Clinic Faculty & Staff
Clinic Director
Professor Wolfman re-joined the Georgetown Law faculty in 2016 as the Director of the new full-time, semester-long Appellate Courts Immersion Clinic. He was previously a Professor of the Practice of Law and Co-Director of Stanford Law School’s Supreme Court Litigation Clinic. Before that, from 2009 to 2014, Professor Wolfman served as Director of the Civil Rights section of Georgetown Law’s Institute for Public Representation, a student clinic that handles complex trial court and appellate litigation focused on civil rights and other public-interest litigation. While at Georgetown, he also taught the standard doctrinal course on Federal Courts and the Federal System and a course on appellate courts. Before Georgetown, he spent nearly 20 years at the national public interest law firm Public Citizen Litigation Group, serving the last five years as the Group’s Director. Earlier in his career, he conducted trial and appellate litigation as a staff lawyer at a rural poverty law program in Arkansas. Professor Wolfman has handled a broad range of litigation, including cases involving health and safety regulation, class action governance, court-access issues, federal preemption, consumer law, public-benefits law, and government transparency. He has argued six cases before the Supreme Court (winning five), and he has litigated hundreds of cases before federal and state appellate and trial courts around the country. He directed Public Citizen’s Supreme Court Assistance Project, which helps “underdog” public-interest clients litigate before the U.S. Supreme Court.

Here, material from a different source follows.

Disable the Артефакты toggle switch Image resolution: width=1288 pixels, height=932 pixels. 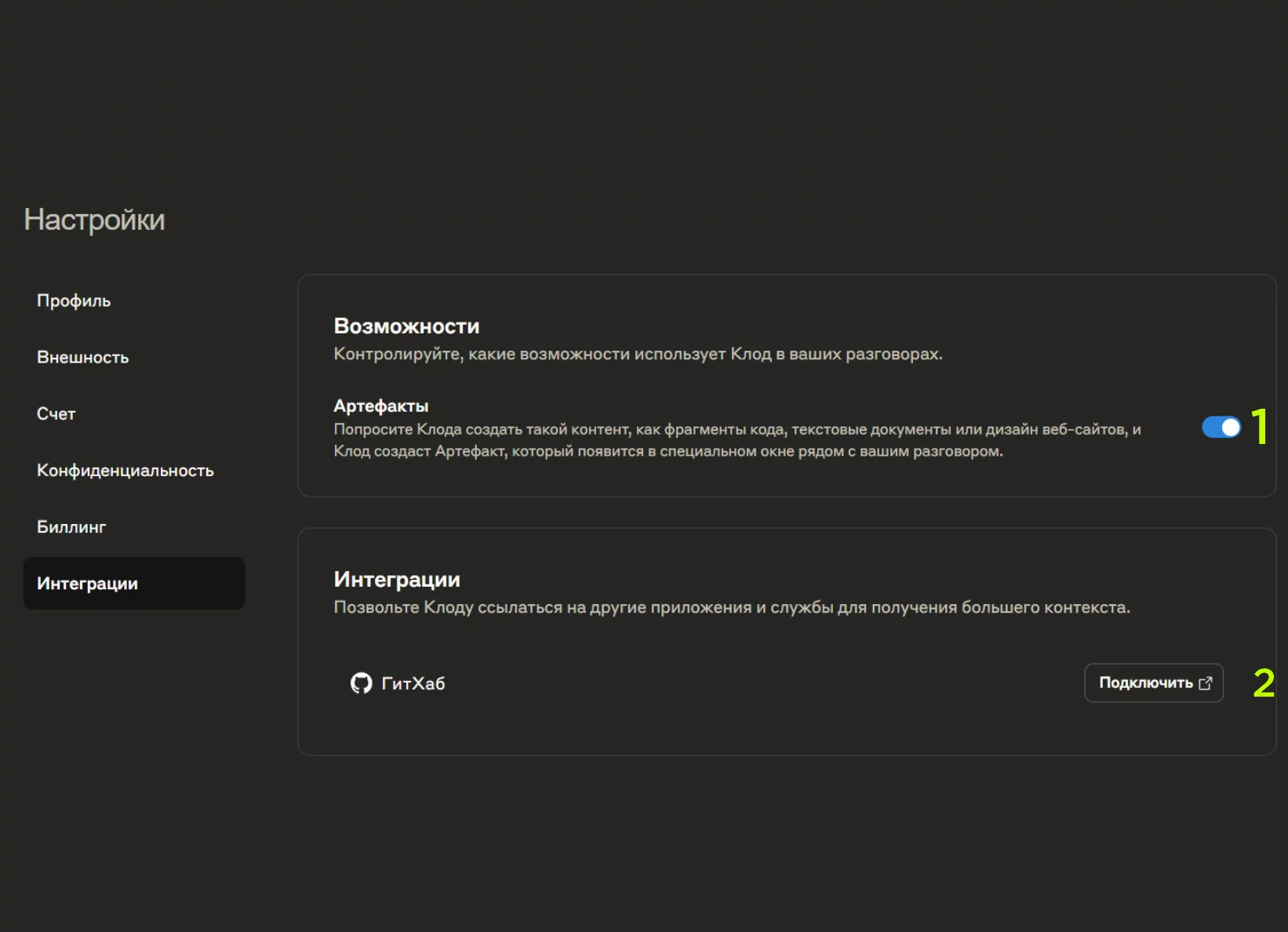pos(1221,428)
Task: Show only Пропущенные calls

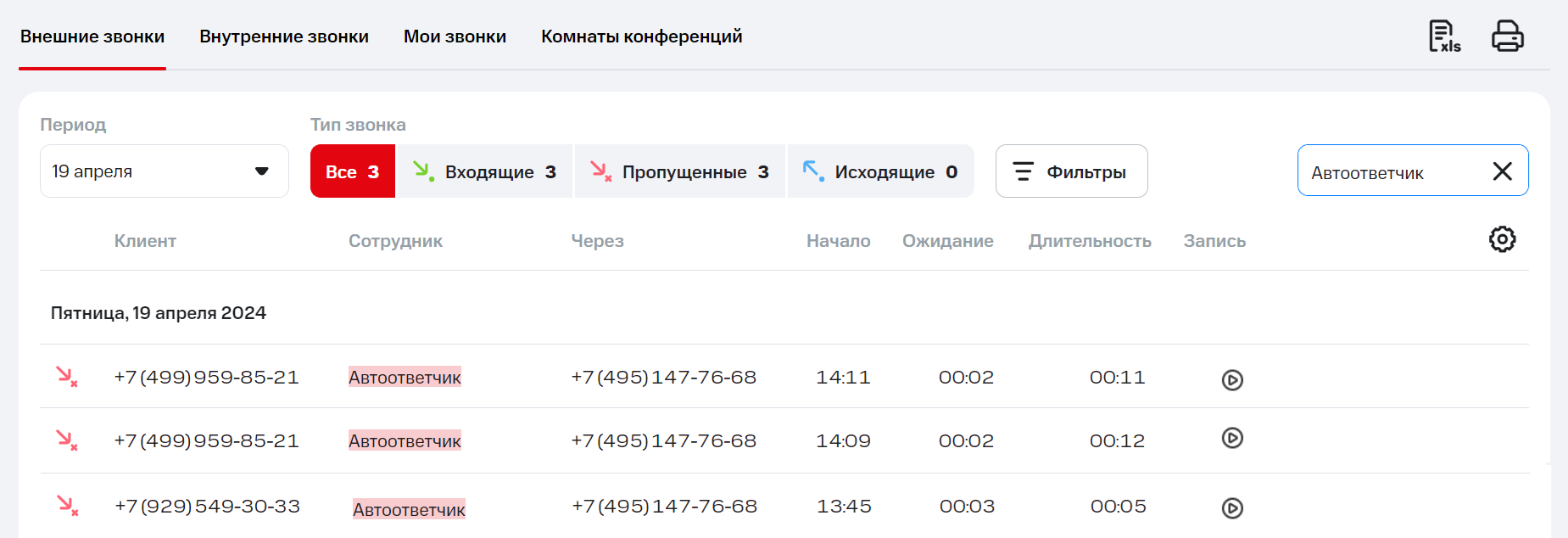Action: [x=680, y=171]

He has testified before Congress and federal rules committees on a range of issues, and he was an Advisor to the American Law Institute’s Principles of the Law of Aggregate Litigation. Since 2004, he has taught an intensive Appellate Courts Workshop during the January Term at Harvard Law School. Professor Wolfman has authored articles on a variety of subjects, often on the intersection of state tort law and federal preemption doctrine and on class actions. You can find Professor Wolfman’s resume here.
Deputy Director
Madeline Meth graduated from Georgetown Law in 2017 where she participated in the Appellate Courts Immersion Clinic’s inaugural semester. Her focus is public-interest litigation, particularly anti-poverty work. Before returning to ACIC as a fellow, she worked at AARP’s Legal Counsel for the Elderly, providing legal services to low-income seniors living in the District of Columbia; she also clerked for the Honorable George J. Hazel on the U.S. District Court in Maryland and for the Honorable Jane B. Stranch on the Sixth Circuit. She reads a lot of fiction (find her on Goodreads!), enjoys city walks, crossword puzzles, and returning to New England to spend time with family.
Graduate Fellow
Esthena Barlow is originally from Middlebury, Vermont. She studied mathematics in college and worked as a data scientist for four years before attending Stanford Law School. Her favorite thing about Stanford was participating in a public interest clinic, and that experience motivated her to come to Georgetown as a fellow with ACIC. After graduating from Stanford in 2020, Esthena clerked for the Honorable David J. Barron of the U.S. Court of Appeals for the First Circuit and the Honorable Jeffrey S. Sutton of the U.S. Court of Appeals for the Sixth Circuit. She loves running and cross-country skiing, especially if she can bring her dog Moose along. If she has to be inside, she’d like to be trying out a new recipe or attending trivia night, preferably with geography questions.
Clinic Manager
Niko Perazich is responsible for the day-to-day operations of the clinic. Prior to Georgetown Niko worked at various DC-area law firms as a paralegal. Niko is a graduate of Middlebury College and is married with two young children.